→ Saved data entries
########

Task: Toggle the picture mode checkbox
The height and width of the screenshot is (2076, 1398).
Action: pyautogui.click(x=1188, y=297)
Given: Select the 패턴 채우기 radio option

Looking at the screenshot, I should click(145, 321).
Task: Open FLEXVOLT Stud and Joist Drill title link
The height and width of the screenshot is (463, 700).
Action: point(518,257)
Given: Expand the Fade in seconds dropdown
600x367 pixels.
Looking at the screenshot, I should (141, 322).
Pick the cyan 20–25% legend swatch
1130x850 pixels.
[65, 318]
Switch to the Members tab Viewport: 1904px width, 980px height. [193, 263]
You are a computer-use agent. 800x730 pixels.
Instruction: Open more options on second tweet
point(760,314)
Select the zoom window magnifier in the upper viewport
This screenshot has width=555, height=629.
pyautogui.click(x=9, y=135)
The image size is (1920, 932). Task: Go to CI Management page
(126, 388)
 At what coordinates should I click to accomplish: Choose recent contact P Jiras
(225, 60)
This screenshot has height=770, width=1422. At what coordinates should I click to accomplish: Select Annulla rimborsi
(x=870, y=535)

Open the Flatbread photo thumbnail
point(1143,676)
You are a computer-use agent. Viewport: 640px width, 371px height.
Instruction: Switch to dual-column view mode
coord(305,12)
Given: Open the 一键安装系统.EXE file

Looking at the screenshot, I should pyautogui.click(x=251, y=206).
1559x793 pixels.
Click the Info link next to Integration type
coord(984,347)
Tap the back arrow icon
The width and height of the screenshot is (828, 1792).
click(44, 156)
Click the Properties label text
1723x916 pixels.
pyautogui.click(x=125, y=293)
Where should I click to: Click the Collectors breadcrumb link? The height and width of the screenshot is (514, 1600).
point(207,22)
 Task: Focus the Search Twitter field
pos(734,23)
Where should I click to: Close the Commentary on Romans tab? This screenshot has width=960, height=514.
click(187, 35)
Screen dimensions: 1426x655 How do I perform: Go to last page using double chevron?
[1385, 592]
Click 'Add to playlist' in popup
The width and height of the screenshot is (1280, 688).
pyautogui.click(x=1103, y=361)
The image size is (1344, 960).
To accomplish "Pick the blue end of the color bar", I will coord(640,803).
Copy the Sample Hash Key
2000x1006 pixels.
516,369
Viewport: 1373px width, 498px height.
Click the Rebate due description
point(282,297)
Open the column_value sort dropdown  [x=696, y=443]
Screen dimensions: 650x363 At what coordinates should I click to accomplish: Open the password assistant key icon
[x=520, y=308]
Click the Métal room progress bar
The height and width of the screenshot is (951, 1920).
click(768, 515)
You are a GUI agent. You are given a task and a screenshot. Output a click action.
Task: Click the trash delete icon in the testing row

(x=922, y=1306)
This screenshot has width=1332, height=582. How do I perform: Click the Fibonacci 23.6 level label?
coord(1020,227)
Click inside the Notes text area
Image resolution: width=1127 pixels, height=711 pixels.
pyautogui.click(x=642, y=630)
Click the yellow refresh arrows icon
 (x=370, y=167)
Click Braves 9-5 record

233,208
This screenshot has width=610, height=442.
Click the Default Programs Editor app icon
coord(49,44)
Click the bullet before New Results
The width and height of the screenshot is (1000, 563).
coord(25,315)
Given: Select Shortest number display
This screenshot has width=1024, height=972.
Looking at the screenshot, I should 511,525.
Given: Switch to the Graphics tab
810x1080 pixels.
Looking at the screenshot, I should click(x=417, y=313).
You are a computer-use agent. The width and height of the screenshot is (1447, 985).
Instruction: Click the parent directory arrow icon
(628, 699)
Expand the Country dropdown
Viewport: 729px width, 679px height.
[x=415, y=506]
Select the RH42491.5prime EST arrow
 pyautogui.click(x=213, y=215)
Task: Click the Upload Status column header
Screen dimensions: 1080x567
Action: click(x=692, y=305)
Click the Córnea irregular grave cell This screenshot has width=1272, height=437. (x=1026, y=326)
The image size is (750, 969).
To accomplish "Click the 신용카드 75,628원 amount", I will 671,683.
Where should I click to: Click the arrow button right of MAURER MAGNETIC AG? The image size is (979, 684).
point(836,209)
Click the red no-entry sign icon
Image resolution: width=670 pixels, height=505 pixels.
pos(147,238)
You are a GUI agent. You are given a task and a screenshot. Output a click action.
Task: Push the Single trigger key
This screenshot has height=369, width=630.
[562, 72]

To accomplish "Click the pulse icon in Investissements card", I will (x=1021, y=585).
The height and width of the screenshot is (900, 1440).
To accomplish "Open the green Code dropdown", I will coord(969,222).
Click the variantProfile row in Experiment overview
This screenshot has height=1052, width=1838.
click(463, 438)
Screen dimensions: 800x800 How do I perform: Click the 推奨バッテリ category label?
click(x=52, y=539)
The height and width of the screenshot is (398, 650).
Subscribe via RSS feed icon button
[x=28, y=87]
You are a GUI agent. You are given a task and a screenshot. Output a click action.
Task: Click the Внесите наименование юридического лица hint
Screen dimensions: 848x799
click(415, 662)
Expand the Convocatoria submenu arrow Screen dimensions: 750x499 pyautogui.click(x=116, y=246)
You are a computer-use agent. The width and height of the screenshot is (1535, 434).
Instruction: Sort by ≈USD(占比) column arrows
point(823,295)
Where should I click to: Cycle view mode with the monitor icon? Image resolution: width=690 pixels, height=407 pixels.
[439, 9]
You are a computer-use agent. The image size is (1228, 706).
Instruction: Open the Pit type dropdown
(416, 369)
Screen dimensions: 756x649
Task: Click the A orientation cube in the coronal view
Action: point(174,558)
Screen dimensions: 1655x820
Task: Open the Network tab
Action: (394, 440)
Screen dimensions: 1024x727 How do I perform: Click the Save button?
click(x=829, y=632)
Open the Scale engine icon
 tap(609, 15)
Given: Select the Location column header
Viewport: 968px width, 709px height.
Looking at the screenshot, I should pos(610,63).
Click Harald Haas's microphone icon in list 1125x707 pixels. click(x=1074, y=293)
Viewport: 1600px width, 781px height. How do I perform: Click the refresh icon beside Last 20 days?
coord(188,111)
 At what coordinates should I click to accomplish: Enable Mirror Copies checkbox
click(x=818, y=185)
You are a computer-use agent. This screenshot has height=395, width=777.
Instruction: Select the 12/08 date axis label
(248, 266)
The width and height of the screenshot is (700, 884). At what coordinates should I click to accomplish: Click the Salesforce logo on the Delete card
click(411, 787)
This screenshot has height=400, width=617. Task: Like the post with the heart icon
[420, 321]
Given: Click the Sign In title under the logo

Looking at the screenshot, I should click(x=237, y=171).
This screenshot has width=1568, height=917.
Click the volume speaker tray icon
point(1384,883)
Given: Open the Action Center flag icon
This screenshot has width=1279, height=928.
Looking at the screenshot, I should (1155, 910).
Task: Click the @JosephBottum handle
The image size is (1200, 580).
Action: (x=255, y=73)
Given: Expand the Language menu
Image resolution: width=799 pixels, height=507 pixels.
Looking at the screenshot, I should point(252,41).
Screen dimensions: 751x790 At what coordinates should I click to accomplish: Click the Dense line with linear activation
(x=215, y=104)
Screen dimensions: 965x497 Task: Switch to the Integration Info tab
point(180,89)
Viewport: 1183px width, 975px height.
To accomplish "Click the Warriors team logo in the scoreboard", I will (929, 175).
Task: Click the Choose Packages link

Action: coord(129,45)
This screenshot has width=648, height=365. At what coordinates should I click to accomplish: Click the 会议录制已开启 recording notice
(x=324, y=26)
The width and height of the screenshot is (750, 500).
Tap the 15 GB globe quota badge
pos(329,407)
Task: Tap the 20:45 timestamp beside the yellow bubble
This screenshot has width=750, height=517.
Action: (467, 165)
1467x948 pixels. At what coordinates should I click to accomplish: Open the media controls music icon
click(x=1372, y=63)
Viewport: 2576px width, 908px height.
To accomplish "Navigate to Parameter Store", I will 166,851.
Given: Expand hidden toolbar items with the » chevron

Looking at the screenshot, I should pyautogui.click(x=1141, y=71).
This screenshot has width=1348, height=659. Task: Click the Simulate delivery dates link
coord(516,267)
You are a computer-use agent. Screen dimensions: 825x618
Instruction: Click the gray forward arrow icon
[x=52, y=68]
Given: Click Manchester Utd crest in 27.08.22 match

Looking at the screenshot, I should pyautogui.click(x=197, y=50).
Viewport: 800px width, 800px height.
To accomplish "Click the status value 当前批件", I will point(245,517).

########

All that is needed is the exact run of lines above from the line containing "The height and width of the screenshot is (463, 700)." through the line containing "You are a computer-use agent. 800x730 pixels.", both of them included.

The height and width of the screenshot is (463, 700).
Action: point(518,257)
Given: Expand the Fade in seconds dropdown
600x367 pixels.
Looking at the screenshot, I should (141, 322).
Pick the cyan 20–25% legend swatch
1130x850 pixels.
[65, 318]
Switch to the Members tab Viewport: 1904px width, 980px height. [193, 263]
You are a computer-use agent. 800x730 pixels.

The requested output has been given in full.